Clap When You Land by Elizabeth Acevedo
A novel entirely in verse, Clap When You Land merges the stories of two long-lost sisters, Camino and Yahaira Rios, whose worlds shatter when their father dies in a plane crash. Camino lives in the Dominican Republic with her Tía, a curandera, and dreams of going to Columbia University to become a doctor. With her father gone and reality crushing her like a stone, her aspirations feel impossibly out of reach. In New York, Yahaira is a champion chess player, who abruptly stops competing when she discovers a marriage certificate in her father’s office and learns he had another wife. After the crash, Yahaira shoulders her grief alone as her mother crumbles, not knowing how much longer she can hold onto her father’s secret. After an impulsive Facebook friend request, Camino and Yahaira discover each other for the first time. The novel’s preciseness in verbage and space allows the girls’ overwhelming emotions to be explored to the fullest extent, with all the weight required, even as they feel isolated within their own worlds.
A Living Remedy by Nicole Chung
A few weeks after sending her parents a manuscript of her debut memoir All You Can Ever Know, Chung’s father dies from complications with diabetes and kidney disease. At a book festival over nine months later, she receives a call: her mother has ovarian cancer. As her mother’s condition worsens, Chung grapples with facing her mother’s death without her father by her side. Growing up in Southern Oregon as a Korean-American adoptee to white parents, Chung describes the isolation of being the only Asian child in a classroom and the desire to seek out belonging elsewhere. But being miles away from her parents fosters guilt, especially after her father passes and her mother receives her diagnosis. A heart-wrenching exploration of “grieving under capitalism,” this memoir portrays the agony of losing someone as a result of the nation’s costly and inadequate healthcare system.
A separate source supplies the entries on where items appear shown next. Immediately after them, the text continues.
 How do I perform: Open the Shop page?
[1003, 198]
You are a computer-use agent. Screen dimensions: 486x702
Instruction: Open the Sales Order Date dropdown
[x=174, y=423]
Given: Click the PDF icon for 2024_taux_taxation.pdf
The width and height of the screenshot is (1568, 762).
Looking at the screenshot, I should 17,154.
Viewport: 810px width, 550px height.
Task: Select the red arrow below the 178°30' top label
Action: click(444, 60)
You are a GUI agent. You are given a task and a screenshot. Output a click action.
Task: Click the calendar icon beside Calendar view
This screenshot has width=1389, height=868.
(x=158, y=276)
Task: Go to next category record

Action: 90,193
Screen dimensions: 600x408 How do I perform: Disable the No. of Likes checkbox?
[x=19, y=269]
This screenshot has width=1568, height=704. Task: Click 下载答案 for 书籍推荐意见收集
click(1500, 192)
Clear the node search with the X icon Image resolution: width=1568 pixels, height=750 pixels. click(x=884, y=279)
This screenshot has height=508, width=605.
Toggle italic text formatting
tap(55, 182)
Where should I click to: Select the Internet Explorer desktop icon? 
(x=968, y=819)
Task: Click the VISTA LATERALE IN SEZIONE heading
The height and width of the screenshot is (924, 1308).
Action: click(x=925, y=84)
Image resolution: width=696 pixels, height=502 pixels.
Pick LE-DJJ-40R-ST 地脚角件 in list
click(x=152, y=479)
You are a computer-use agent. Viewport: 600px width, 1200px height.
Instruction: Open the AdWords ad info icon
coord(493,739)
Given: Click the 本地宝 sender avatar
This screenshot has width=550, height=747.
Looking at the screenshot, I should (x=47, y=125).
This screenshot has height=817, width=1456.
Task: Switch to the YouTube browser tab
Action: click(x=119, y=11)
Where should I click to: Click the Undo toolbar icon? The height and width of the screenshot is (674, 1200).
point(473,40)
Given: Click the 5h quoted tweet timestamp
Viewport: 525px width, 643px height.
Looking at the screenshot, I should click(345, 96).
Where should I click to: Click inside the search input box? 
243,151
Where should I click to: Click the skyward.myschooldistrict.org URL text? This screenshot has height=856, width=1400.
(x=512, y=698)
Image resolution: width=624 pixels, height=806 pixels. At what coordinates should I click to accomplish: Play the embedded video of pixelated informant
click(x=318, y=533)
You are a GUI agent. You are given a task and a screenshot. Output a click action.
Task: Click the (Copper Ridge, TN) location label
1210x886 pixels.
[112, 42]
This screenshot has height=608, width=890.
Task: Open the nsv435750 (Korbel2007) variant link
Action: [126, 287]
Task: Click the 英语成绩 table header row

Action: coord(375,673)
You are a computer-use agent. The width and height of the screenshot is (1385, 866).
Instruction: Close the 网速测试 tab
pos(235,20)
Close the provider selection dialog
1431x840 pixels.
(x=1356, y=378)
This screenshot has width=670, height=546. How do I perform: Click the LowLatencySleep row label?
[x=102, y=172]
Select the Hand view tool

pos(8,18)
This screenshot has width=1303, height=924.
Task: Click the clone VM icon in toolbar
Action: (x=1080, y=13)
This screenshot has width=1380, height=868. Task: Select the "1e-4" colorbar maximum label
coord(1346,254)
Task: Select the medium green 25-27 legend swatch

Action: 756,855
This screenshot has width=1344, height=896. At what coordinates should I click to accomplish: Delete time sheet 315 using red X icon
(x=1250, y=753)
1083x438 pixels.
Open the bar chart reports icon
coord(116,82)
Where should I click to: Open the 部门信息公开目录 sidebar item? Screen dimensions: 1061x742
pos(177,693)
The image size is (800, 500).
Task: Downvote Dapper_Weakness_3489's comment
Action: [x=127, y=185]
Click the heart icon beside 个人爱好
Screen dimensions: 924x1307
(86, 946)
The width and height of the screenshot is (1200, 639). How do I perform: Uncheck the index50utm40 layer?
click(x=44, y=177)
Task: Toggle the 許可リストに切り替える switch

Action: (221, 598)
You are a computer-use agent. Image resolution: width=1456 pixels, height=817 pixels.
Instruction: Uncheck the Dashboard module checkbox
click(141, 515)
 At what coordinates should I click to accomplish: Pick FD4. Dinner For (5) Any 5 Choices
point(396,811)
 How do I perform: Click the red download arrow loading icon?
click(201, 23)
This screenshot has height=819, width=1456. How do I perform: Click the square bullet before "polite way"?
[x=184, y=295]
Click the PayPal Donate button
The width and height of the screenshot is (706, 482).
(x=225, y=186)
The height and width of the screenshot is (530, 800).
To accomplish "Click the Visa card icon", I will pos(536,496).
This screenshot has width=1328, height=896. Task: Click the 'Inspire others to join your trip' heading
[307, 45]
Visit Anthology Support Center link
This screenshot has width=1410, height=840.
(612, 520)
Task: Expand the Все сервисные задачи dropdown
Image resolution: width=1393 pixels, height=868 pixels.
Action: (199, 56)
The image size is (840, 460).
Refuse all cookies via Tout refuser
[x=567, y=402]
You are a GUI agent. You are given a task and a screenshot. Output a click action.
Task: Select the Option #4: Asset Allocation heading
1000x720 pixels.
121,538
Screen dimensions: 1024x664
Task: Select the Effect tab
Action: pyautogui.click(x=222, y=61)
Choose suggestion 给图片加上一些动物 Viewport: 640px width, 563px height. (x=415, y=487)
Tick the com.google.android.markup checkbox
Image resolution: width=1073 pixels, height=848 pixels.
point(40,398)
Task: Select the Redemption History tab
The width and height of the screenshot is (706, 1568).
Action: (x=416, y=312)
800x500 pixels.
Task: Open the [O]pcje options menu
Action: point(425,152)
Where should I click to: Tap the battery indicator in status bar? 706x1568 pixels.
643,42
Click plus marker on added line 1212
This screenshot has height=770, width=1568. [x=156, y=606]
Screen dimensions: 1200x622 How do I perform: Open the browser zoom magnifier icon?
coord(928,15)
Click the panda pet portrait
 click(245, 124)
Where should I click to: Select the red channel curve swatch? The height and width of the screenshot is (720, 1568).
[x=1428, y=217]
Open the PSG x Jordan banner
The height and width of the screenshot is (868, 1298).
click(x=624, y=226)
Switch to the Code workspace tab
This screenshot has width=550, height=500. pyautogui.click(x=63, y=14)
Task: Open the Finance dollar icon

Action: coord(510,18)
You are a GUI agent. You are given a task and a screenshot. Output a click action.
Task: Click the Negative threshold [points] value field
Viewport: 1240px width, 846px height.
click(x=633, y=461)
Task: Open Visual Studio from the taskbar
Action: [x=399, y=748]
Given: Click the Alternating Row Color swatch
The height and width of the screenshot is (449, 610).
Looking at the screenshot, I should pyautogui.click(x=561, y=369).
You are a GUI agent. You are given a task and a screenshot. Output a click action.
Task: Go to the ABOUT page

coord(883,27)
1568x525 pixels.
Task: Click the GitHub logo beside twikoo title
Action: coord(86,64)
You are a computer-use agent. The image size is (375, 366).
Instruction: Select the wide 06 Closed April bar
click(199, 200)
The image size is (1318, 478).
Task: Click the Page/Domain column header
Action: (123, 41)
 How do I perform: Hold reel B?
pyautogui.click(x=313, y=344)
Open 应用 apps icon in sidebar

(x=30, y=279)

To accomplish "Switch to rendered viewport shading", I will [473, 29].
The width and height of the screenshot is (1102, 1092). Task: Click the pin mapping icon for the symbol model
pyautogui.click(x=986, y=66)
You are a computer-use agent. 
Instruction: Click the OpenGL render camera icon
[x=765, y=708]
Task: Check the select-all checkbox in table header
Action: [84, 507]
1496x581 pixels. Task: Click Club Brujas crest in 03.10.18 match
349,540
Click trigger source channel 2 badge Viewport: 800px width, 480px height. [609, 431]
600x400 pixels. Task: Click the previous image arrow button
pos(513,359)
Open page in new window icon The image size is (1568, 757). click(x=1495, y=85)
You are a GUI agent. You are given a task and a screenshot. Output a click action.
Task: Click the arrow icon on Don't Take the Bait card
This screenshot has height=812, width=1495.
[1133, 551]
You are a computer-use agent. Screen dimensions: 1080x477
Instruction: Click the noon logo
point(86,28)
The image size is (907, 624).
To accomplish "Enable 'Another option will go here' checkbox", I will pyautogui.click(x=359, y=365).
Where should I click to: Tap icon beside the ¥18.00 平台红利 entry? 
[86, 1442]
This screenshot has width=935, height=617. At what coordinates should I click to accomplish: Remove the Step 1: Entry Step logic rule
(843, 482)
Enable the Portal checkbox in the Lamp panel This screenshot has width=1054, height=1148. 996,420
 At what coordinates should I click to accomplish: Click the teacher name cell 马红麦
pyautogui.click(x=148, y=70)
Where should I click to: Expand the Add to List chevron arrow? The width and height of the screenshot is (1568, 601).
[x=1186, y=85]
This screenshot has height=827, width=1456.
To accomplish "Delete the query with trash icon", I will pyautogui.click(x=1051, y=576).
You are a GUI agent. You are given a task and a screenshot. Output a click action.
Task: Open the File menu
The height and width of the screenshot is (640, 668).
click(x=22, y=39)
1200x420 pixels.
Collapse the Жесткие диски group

H Is for Hawk by Helen MacDonald
After the death of her photojournalist father, MacDonald makes a shift in her life and decides to train a young goshawk, a wildly misunderstood species of bird that faced near extinction hundreds of years ago. As she revisits T.H. White’s misguided 1951 book The Goshawk, MacDonald sees her own experience mirroring the author’s: the fear of making a vital mistake and risk the hawk loathing you, the projection of the child-self as the headstrong hawk and the adult-self as its empathetic and patient teacher. In this gripping, unflinching love letter to birds and falconry, MacDonald writes, “Some deep part of me was trying to rebuild itself, and its model was right there on my fist. The hawk was everything I wanted to be: solidarity, self-possessed, free from grief, and numb to the hurts of human life. I was turning into a hawk.”